Berguesse lo ha tenido claro, adaptar y ampliar las coreografías originales pero conservando el espíritu de su creador, Jerome Robbins. No olvidemos que la inspiración de este musical surgió de un ballet ideado por éste, Fancy Free, en el que tres marineros de permiso recorren como locos la ciudad de sus sueños. De sus saltos y piruetas nació la idea de uno de los shows más célebres de la historia, especialmente cuando Gene Kelly y Stanley Donen lo convirtieron en película en 1949.
Frank Sinatra, Jules Munshin y el propio Kelly la protagonizaron junto a Vera Ellen, Ann Miller y Betty Garrett, en una más que exitosa adapatación que solo respetó tres canciones del original de Bernstein. Sí, lo creamos o no el autor de Candide o West Side Story también fue víctima de las presiones de los estudios, que consideraron su partitura demasiado teatral, demasiado compleja para una película de esa envergadura.
Estamos de enhorabuena porque hoy las podremos disfrutar todas (Carried away, Ya got me, Some other time...) y con magníficas orquestaciones puestas al día. Tony Jazbeck (Gypsy, A Chorus Line), Clyde Alves (Anything Goes, Bullets over Broadway) y Jay Armstrong Johnson (Catch me if you can, Hair) serán esta vez los tres marineros de pueblo perdidos en la gran ciudad deseosos de apurar hasta el último segundo del día, un día que, no lo olvidemos, podría ser el último de sus vidas. Porque aunque estemos haciendo comedia, el origen de esta alocada trama estriba precisamente en su última balada, que viene a ser una despedida antes de volver al frente, un "hasta siempre" o tal vez un simple "hasta la vista".
Aquí los vemos sin vestuario -no os asustéis, sin vestuario escénico se entiende- sin luces ni decorados. Solos en medio del local donde este verano ensayaban los números ya montados pero justo antes de mudarse al teatro donde vivirán los próximos meses, un par de semanas antes de las previas.
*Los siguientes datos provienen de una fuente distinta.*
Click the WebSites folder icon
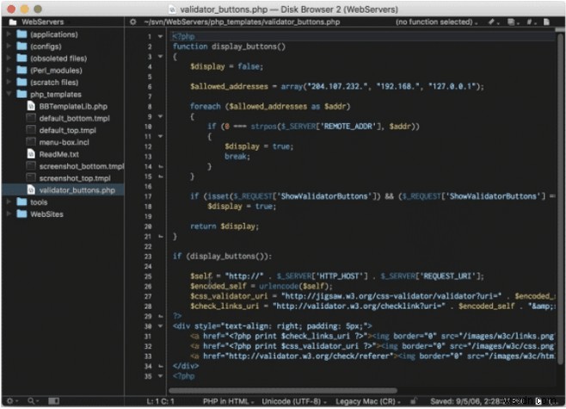 tap(21, 214)
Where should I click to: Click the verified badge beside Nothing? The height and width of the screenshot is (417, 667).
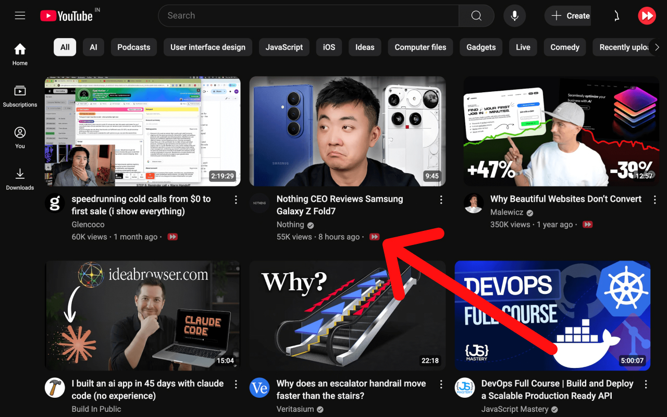click(x=310, y=225)
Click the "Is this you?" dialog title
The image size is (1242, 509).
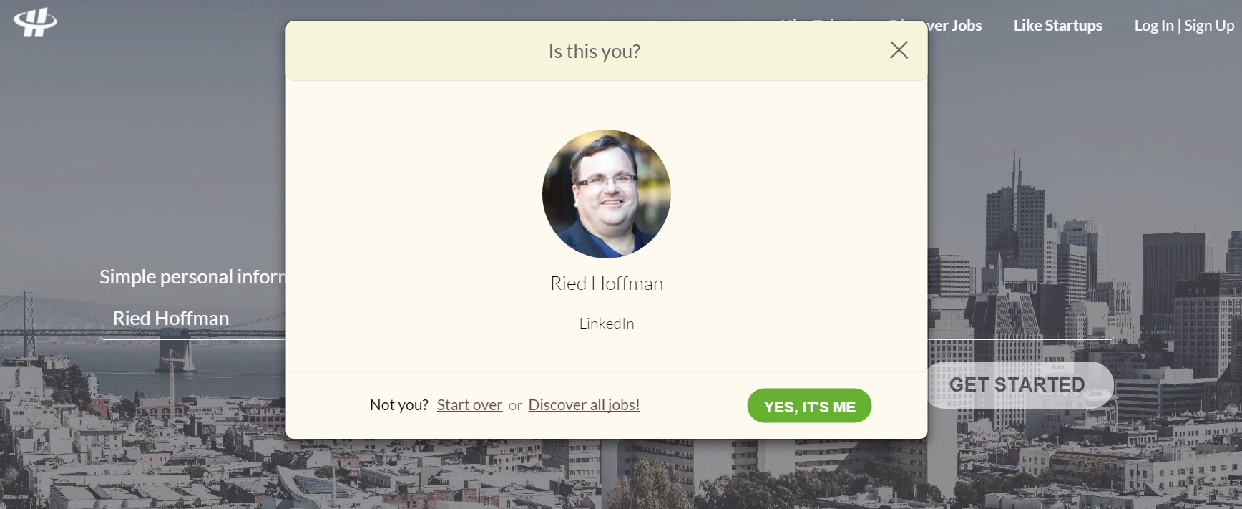(x=595, y=52)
Y ahí, sin maquillaje, sin caracterización ni efectos de ningún tipo es donde de verdad podemos apreciar la profesionalidad de esta generación de jóvenes actores que llevan toda la vida preparándose para este preciso momento.
Cruzamos los dedos, les deseamos suerte, o mejor no, que se rompan una pierna (que queda más fino que lo que decimos por aquí) y esperamos por su bien y por el nuestro que este show sea un éxito, como lo fue allá por el 44 y que dure mucho tiempo en cartel para que alguna vez podamos pasar todos ese Día en Nueva York.

The overture is about to start, you cross you fingers and hold your heart. It´s curtain time and away we go! Ahother op´nin´, just another op´nin´ of another show!